Now there are things that aren’t solvable on the web, you’ll need a
real
desktop application for those problems.

So I’ve toyed a bit around with various GUI libraries as wxRuby and
RubyCocoa, to get a feeling on how these libraries work and I love to
create
native OS X applications using cocoa.
Of course, the next question that arose in my head was:“How do I drive
the
design of an application using a BDD framework like RSpec?”.

When writing a web application, it is relatively easy to simulate a HTTP
request to the app and crawl through the returned HTML, but for a
desktop
application it’s different, right?
The format (html) handled between the application, and the toolkit
drawing
the actual screen isn’t that open for a desktop application as it is for
a
web application.

So, since we don’t want to test the inner workings of the gui toolkit
and we
only want to specify the behaviour of the code we write self, we must
plug a
framework somewhere, to capture the actual calls to this toolkit to know
if
our code is doing the right thing. At least, that’s how I see it
currently.
But how could that be done?

Regards,

Matthijs L.

Matthijs L. wrote:

Hello everybody,

I’ve been using RSpec as a tool to create web applications for some time
now, in Rails, and using plain Ruby with WEBrick as well. The tool suits
my needs and the story runner is great.
Now there are things that aren’t solvable on the web, you’ll need a
real desktop application for those problems.

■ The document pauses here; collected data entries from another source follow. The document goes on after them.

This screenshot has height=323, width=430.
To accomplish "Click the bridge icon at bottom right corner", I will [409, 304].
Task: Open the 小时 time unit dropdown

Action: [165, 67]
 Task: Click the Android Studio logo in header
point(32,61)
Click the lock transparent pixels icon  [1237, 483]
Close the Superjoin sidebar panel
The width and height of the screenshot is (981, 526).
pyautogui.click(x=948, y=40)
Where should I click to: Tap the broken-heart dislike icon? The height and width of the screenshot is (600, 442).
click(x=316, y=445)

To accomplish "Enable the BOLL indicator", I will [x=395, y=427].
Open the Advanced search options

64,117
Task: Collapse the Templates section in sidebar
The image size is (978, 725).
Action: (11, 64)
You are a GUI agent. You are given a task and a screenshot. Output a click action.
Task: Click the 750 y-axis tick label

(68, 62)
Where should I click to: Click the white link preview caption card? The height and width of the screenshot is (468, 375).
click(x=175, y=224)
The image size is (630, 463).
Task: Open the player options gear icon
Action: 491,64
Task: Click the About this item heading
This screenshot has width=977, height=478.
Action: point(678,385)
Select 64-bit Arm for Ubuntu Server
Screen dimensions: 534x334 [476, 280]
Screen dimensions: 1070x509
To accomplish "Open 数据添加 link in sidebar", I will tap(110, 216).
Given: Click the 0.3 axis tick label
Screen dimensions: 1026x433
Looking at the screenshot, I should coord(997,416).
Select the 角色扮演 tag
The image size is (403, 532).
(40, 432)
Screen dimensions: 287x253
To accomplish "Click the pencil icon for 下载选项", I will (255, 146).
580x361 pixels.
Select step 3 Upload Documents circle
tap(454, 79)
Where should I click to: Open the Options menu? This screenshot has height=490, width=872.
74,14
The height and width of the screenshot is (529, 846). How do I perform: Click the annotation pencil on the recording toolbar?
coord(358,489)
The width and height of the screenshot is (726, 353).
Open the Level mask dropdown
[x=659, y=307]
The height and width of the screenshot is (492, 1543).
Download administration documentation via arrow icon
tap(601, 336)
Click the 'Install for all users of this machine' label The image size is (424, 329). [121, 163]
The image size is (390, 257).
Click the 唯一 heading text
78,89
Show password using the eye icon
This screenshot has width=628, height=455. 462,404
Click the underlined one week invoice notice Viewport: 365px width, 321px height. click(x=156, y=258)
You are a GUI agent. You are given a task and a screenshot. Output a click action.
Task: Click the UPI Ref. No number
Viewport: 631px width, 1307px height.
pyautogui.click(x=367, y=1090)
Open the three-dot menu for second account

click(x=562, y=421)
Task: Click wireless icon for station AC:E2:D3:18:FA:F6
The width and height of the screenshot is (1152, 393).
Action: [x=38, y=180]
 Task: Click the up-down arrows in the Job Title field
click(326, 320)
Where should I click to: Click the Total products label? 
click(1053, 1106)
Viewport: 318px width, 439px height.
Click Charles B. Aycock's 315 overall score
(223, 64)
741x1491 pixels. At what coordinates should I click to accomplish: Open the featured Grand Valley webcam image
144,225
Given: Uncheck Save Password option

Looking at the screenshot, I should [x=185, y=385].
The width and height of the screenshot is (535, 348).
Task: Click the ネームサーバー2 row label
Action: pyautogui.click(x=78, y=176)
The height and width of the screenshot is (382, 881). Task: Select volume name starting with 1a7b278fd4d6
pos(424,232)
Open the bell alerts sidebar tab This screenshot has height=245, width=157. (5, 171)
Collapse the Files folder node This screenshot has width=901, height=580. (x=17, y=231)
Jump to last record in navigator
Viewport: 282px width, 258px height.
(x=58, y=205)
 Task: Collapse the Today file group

Well … given a large enough monitor and a minimal set of toolbars and
menus on your browser, I’m not convinced there’s much of a difference
between a “desktop” application and a “web” application from the point
of view of a user sitting at a KVM portal. Of course, there is over a
decade of convergence between the two user interfaces, so that’s not a
great surprise. What do you think you couldn’t do with a browser and a
web application framework/database running on the same machine as the
browser and contacted via “localhost”?

Well that’s just cumbersome, and actually not the point of my
discussion. I
rather discuss about the ways we could use RSpec to create an
application
based on RubyCocoa (for example), instead of discussing about what types
of
software can’t work on the web, alright?